The answer should consist of each line below that contains the word "computer".

## [EXTRACTED MATERIAL]

★ ★ ★ ★

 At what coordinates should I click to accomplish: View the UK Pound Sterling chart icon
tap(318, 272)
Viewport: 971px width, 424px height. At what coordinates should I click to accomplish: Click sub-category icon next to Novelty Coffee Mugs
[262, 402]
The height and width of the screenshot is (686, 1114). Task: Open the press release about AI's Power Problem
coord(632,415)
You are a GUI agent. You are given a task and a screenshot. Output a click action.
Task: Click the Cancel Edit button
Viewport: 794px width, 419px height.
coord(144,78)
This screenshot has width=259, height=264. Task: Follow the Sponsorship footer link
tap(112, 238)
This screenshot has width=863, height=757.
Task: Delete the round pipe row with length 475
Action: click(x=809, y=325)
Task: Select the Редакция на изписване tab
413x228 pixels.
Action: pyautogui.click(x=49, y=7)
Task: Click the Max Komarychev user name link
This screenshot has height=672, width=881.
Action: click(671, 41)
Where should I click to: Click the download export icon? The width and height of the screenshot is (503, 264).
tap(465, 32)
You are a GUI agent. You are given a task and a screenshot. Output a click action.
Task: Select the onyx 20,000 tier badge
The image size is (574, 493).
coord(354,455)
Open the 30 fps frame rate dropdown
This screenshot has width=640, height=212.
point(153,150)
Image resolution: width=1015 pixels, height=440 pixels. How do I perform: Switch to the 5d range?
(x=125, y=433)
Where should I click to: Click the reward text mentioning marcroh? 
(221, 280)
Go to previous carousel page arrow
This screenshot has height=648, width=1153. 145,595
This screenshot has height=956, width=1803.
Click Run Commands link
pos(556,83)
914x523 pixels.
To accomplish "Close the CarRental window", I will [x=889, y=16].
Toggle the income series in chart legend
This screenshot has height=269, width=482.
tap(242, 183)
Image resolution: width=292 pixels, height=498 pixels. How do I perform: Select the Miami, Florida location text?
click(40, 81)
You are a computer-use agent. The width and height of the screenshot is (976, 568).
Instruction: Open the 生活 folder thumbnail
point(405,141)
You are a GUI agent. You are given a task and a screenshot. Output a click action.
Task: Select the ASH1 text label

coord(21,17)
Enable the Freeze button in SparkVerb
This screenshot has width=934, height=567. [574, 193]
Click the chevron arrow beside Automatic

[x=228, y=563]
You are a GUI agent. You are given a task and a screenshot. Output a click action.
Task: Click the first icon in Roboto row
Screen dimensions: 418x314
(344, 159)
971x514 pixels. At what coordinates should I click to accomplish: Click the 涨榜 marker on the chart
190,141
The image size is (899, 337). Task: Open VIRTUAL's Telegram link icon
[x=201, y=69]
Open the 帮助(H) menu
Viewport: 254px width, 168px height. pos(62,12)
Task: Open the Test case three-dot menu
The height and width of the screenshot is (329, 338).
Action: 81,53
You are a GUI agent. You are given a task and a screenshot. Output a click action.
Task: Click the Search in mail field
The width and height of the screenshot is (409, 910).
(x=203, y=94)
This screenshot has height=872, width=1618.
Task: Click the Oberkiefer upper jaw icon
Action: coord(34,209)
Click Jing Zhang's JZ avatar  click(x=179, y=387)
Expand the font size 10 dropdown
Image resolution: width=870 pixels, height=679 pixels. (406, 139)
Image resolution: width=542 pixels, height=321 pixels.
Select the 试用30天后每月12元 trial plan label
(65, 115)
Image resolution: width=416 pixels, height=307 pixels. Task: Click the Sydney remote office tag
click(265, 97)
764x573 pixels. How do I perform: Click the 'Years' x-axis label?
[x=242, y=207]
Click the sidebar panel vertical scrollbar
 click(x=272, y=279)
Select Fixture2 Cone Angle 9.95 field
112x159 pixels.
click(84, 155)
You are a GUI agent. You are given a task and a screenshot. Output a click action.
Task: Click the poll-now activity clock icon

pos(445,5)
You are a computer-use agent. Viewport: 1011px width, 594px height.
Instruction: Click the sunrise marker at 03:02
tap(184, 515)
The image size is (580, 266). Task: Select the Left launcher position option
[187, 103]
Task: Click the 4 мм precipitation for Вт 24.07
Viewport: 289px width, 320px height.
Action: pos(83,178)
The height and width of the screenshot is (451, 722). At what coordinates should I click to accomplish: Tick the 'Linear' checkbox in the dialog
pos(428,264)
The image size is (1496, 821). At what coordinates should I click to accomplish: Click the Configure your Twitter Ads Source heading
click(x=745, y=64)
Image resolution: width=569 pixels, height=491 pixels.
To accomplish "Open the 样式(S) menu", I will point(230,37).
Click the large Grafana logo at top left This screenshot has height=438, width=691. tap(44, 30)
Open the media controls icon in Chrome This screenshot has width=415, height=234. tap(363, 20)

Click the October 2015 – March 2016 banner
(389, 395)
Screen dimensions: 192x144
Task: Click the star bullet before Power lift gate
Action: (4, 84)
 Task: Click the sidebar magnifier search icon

★ ★ ★ ★

## [WRITTEN RESPONSE]
You are a computer-use agent. The width and height of the screenshot is (976, 568).
You are a computer-use agent. Viewport: 1011px width, 594px height.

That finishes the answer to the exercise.